They’d point out different things,
They’d want to emphasise different parts of the story,
It’s a little bit, like that, when we compare the 4 gospel accounts of Jesus life.
They are very obviously, all writing about the same events, but because of their different audiences, their different concerns, the way they re-tell the story differs,
And what we’ve learned about the Apostle John, in the 4 years that we’ve been working our way through this his book, is that he loves symbolism.
Good, and evil,
Darkness, and light,
John uses that symbolism here, almost with ironic effect.
We know that it’s night. Way back in chapter 13, John told us that.
And John likes to point it out when people who are far from Jesus, or who are opposed to Jesus, come to Jesus at night, because the physical darkness, symbolises their spiritual darkness.
Nicodemus, in chapter 3, as a good example. His heart is in darkness, and John highlights that, by picturing the physical darkness surrounding him
Twice already, Jesus has identified himself as the light of the world, not just “a light, in the world”, but the light of the world, and yet here comes a posse, in darkness, demonstrating the ignorance of who Jesus is.
And it’s like John can’t even help himself, he describes them bring 2 different kinds of light with them, torches and lanterns.
With piddly little lights, they come looking for the light of the world.
Do you see the contrast?
It’s like using a candle, to find the sun.
If you need torches, to find the light of the world, who calls people out of darkness, it just goes to show how far you are, from really seeing and understanding the light.
The forces of darkness are marshalled against the light of the world.
Yet they pale in comparison against this one they rail against.
Jesus knows what has to happen in order to fulfil God’s plans
Those seeking to arrest Jesus are, almost comically unaware of what’s really going on, but Jesus is not.
Jesus, knowing all that was going to happen to him, went out and asked them, “Who is it you want?
“Jesus of Nazareth,” they replied.
“I am he,”
Some of you will know that last week Darren and I were interstate with some of the other Trinity Network staff, and I stayed on in Sydney with Paul Harrington, because Chris Edwards, who used to work at Trinity Hills Church, was being consecrated as bishop of North Sydney.
Paul and I then had to dash from the cathedral to the airport, realising that we’d cut it pretty fine, only to find ourselves held up when we got to airport security, because a woman in the queue right in front of us, had an aerosol can in her carry-on bag, and it wasn’t allowed through.
And, she just had a melt down!

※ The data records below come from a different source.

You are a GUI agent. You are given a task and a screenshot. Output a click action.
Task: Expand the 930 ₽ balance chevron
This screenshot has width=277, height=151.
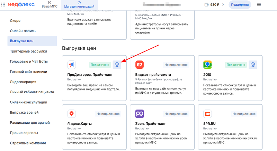(x=223, y=4)
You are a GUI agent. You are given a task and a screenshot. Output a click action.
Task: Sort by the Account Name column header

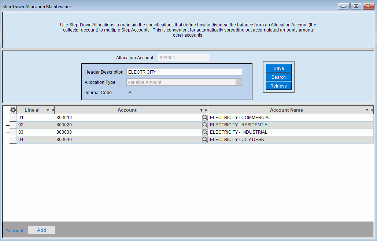[286, 110]
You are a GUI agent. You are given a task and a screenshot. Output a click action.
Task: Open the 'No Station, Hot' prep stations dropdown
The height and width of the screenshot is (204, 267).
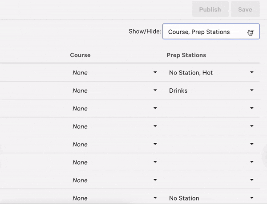pos(210,73)
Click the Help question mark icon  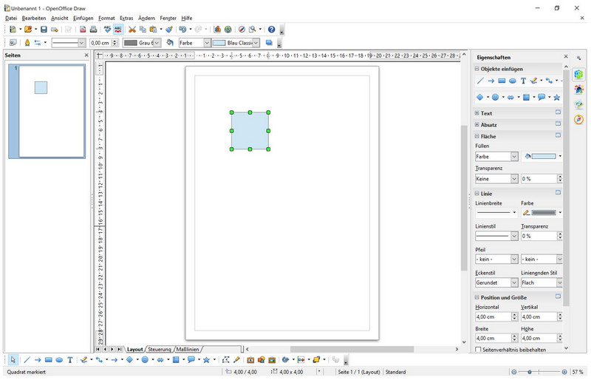pyautogui.click(x=271, y=30)
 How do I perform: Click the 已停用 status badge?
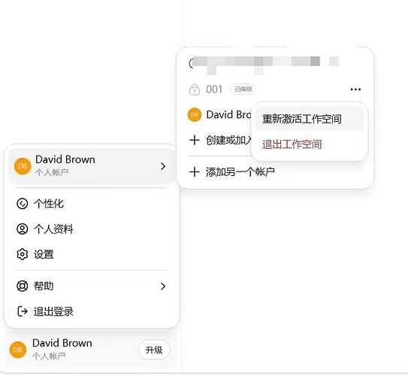[x=243, y=89]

Started screaming, swearing, hitting the security staff.
And, of course, you make a fuss like that at the airport and the Federal Police turn up, and after some more yelling, and a few more obscenities, they told her she was under arrest, and that’s when things really went downhill for her!
She started hitting the cops, and kicking them, so they tried to handcuff her, at which point she decided it was time to start biting.
On and on, cops calling for back up, all the bystanders filming with their mobile phones.
Needless to say, she didn’t make her flight!
What I witnessed last Saturday, couldn’t be more different to this, could it?
Jesus, knowing all that was going to happen to him, went out and asked them, “Who is it you want?
“Jesus of Nazareth,” they replied.
“I am he,”
Jesus knows exactly what’s going to happen, and so not only accepts his arrest, he brings these events about.
No victim of circumstance,
He wasn’t caught by surprise,
Jesus knows exactly what it will take, for rebellious humanity to be reconciled to the God we have rejected.
It will take his death.
We know that’s what it will take, because we’re looking back on history.
John wants us to be sure that Jesus knew what it would take.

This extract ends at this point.